Question: Is it possible to use AbortController with POST requests without immediately triggering a 'close' event on the server? If not is there a more appropriate tool / method to cancel post requests?
Background: AbortController works as expected with GET requests but when used with POST requests it immediately triggers req.on('close', handleClose) in my Express Route even if the client did not abort the request.
Code: In the simplified code below if the client presses the Escape key the Fetch request is aborted. The server has a 10 second delay built in.
Express Server:
import express from 'express';
import bodyParser from 'body-parser';
const router = express.Router();
const jsonParser = bodyParser.json();
router.post('/test', jsonParser, async (req, res) => {
req.on('close', handleClose);
await delay();
return res.send();
function handleClose() {
console.log('signal aborted');
}
function delay() {
return new Promise(function(resolve) {
setTimeout(() => {
resolve();
}, 10000);
});
}
});
JS in client:
const button = document.getElementById('button');
button.addEventListener('click', press_button);
async function press_button() {
const controller = new AbortController();
addListeners_keyUp();
const postBody = {
'one': 1
};
const response = await fetch('/test', {
body: JSON.stringify(postBody),
headers: { 'Content-Type': 'application/json' },
method: 'post',
signal: controller.signal
});
console.log('the end');
function abort_fetch() {
controller.abort();
}
function addListeners_keyUp() {
document.addEventListener('keyup', process_keyUp);
}
function check_abortEvent(event) {
return event.key === 'Escape' ? true : false;
}
function process_keyUp(event) {
const abortEvent = check_abortEvent(event);
if (abortEvent) {
abort_fetch();
}
}
}
No.
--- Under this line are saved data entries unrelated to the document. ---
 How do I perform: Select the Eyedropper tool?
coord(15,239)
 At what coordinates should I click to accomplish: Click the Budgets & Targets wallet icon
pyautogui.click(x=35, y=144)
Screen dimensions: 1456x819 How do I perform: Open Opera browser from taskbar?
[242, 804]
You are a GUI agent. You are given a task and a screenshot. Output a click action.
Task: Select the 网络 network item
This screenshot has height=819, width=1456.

Aborting a fetch() request with AbortController always terminates the underlying HTTP connection, regardless of whether the request is GET or POST. This behavior is by design.
When controller.abort() is called, the browser closes the TCP socket. On the server (Node/Express), this appears as the request stream ending, which is why connection-related events are triggered.
The confusion comes from this line:
req.on('close', ...)
The 'close' event does not mean “client aborted”. It fires when:
the socket closes, or
the request/response lifecycle completes, or
middleware (such as body-parser) finishes reading the request body
Because bodyParser.json() eagerly consumes the POST body, 'close' may fire even when the client did not abort.
The 'aborted' event only fires if the client disconnects before the request body has been fully received. In your case, the body is already read by the time AbortController.abort() is called, so 'aborted' will not fire.
There is no HTTP-level mechanism to cancel a request without closing the connection. If server-side cancellation is required, it must be implemented at the application level (for example, by using a job ID and a separate cancellation endpoint).